Explanation of Closing Costs
Buying a home involves time, energy, and most of all money. In addition to committing yourself to mortgage payments for 10 to 30 years, you need quite a bit of money "up front" to close the transaction that will make the house yours. There are several types of closing (or settlement) costs and other up-front costs you should be prepared to pay.
Financial closing costs are paid by both the buyer and the seller. In some areas, custom or tradition calls for the seller to pay for certain expenses and the buyer to pay for others. One way to minimize closing expenses is to negotiate some of them as part of the purchase offer. Some fees are set by law, and therefore are not negotiable. Others are set by the local real estate, financial markets, and may be more flexible.
What Happens at Closing
Much of the paperwork involved in closing (or settlement) is done by attorneys and real estate professionals. You may be involved in some of the closing activities and not in others, depending on local customs and on the professionals with whom you are working.
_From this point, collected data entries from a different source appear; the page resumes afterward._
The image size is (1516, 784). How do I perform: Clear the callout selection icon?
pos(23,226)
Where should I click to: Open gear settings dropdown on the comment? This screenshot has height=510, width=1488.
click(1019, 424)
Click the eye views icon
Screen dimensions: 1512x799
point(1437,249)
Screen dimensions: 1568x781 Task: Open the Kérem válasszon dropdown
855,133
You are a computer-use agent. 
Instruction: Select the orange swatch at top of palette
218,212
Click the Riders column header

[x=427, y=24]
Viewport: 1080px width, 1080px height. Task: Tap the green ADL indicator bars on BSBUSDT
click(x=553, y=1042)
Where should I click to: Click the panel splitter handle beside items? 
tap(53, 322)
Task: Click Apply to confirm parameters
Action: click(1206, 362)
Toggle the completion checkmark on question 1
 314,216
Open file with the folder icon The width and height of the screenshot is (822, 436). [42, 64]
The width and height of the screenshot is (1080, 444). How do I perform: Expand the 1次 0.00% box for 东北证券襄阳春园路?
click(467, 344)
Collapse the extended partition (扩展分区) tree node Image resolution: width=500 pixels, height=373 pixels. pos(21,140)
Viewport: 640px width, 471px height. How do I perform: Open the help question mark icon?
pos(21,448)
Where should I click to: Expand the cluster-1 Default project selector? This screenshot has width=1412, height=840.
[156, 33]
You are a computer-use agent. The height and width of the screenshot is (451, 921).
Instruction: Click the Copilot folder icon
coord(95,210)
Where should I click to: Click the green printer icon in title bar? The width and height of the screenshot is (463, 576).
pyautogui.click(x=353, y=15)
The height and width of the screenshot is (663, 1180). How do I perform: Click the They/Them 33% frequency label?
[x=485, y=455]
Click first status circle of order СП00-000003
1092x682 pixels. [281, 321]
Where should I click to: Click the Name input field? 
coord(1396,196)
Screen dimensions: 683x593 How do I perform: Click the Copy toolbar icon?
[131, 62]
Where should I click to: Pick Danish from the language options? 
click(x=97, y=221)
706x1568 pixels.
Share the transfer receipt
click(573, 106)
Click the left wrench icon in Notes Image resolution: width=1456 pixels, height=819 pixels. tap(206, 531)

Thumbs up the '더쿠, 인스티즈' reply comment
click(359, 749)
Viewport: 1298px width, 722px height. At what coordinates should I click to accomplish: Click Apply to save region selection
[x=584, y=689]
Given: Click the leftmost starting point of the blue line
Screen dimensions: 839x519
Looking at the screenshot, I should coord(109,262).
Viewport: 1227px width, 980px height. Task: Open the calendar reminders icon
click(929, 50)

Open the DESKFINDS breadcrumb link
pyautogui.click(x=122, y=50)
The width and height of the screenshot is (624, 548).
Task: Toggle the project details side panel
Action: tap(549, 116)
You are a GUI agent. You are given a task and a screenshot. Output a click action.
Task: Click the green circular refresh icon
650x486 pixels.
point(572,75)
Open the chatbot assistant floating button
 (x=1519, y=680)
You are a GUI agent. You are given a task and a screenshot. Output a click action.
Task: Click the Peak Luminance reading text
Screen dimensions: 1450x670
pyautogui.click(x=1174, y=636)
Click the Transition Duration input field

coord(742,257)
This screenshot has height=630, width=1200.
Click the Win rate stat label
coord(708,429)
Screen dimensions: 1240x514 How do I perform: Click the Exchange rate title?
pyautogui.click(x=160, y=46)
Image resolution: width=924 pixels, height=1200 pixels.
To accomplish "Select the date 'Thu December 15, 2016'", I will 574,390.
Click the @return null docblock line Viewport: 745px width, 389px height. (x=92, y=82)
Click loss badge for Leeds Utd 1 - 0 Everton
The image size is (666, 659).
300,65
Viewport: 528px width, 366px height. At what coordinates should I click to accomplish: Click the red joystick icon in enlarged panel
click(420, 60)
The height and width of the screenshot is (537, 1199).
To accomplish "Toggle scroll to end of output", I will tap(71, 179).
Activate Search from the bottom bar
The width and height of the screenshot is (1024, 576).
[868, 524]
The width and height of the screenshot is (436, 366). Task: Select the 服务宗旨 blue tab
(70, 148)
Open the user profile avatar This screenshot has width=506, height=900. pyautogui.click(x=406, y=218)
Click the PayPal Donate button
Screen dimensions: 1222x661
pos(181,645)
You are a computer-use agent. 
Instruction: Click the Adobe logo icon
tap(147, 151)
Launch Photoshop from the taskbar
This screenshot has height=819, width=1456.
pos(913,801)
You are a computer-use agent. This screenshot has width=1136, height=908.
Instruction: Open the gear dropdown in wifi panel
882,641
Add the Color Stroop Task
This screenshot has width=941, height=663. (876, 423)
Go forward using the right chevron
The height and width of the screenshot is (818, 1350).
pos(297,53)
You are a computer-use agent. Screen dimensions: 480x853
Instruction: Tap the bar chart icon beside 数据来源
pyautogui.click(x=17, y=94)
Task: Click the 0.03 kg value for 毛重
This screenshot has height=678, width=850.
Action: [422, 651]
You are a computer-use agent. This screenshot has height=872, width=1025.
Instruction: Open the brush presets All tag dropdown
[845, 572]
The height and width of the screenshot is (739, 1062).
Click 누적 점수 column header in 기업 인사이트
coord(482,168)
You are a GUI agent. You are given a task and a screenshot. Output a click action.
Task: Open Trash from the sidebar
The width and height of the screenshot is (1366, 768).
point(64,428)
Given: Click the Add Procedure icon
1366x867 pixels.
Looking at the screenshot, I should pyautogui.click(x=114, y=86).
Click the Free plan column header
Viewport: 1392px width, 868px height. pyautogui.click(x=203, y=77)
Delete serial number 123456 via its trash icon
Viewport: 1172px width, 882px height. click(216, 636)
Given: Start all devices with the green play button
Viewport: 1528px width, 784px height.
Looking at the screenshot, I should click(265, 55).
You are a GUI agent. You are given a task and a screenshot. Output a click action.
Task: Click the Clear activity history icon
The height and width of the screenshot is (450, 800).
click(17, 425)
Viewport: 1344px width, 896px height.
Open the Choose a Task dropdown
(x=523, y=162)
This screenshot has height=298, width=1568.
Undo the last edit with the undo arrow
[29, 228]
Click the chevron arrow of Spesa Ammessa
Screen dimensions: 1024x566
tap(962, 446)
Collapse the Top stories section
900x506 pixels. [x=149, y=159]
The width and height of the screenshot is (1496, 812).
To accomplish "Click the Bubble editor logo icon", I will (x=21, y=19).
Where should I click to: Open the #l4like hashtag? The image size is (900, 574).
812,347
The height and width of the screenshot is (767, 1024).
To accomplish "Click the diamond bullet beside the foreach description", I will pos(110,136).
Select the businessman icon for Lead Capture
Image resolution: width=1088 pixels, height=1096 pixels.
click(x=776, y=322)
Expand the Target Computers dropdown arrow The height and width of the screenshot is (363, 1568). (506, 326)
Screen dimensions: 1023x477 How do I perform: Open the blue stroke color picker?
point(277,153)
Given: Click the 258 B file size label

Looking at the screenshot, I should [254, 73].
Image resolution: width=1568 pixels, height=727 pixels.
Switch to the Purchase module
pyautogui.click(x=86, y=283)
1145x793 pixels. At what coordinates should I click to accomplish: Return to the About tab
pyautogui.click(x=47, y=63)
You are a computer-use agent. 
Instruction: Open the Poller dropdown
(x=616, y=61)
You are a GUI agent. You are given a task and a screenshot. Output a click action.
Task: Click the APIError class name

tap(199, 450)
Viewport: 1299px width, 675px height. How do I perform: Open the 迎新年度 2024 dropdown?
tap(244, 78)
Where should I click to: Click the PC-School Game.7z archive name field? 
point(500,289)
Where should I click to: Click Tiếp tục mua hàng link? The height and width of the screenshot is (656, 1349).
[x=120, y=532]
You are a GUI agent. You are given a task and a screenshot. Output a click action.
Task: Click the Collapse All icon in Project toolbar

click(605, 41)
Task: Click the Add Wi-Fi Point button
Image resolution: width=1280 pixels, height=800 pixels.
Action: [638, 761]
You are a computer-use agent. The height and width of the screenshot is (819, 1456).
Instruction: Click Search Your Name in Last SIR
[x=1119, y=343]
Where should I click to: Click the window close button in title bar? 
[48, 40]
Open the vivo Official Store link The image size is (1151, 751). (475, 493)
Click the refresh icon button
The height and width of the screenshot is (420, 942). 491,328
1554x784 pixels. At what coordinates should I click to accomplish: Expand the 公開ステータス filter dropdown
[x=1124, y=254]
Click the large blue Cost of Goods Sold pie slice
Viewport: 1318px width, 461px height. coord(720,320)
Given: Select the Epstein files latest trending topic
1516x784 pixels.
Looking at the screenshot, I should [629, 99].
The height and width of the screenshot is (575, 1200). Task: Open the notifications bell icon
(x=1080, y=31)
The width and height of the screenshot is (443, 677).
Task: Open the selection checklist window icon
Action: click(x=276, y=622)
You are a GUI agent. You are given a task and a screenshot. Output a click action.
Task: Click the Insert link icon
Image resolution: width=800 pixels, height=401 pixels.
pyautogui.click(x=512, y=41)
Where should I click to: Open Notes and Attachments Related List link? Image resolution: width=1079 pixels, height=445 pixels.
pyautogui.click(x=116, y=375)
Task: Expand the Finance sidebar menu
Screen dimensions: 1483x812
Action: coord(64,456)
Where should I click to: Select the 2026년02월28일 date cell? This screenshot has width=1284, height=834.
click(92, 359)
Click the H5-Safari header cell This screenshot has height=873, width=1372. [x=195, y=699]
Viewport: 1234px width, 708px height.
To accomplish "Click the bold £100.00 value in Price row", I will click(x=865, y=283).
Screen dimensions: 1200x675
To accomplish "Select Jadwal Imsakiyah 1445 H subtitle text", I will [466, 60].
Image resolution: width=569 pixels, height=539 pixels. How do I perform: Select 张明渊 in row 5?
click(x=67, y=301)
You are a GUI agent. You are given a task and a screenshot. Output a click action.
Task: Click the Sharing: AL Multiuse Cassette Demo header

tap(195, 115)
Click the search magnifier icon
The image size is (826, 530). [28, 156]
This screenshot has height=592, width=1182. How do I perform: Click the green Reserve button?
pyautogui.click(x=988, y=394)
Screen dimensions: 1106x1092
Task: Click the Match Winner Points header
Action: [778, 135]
Before you close on your property, you should have a final inspection, or walk-through, to make sure any repairs you requested have been made and that items which were to remain with the house (drapes, light fixtures) are still there.
At the closing, ownership officially is transferred from the seller to you. It may involve you, the seller, the real estate agent, your attorney, the lender's attorney, representatives from the title or escrow firm, and a variety of clerks, secretaries, and other staff. It is possible to have an attorney act on your behalf if you cannot attend the closing (for example, if the house is in another state). Closing can take as little as an hour or it can take several hours, depending on the contingency clauses in the purchase offer (and any escrow accounts that may need to be set up).
In some states, settlement is done by a title or escrow firm to which you forward all the materials and information along with the appropriate cashiers' checks, and the firm will make the necessary disbursements. The closing attorney, real estate agent or a representative of the title company will deliver the check to the seller and the house keys to you.
Statutory Costs
Statutory costs are expenses you would have to pay to state and local agencies even if you paid cash for the house and did not need to take out a mortgage. They include the following:
Transfer taxes are required by some localities to transfer the title and deed from the seller to you.
Recording fees for deed pay for the county clerk to record the deed and mortgage and change the property tax billing.
Other state and local fees, which can include mortgage taxes levied by states as well as other local fees.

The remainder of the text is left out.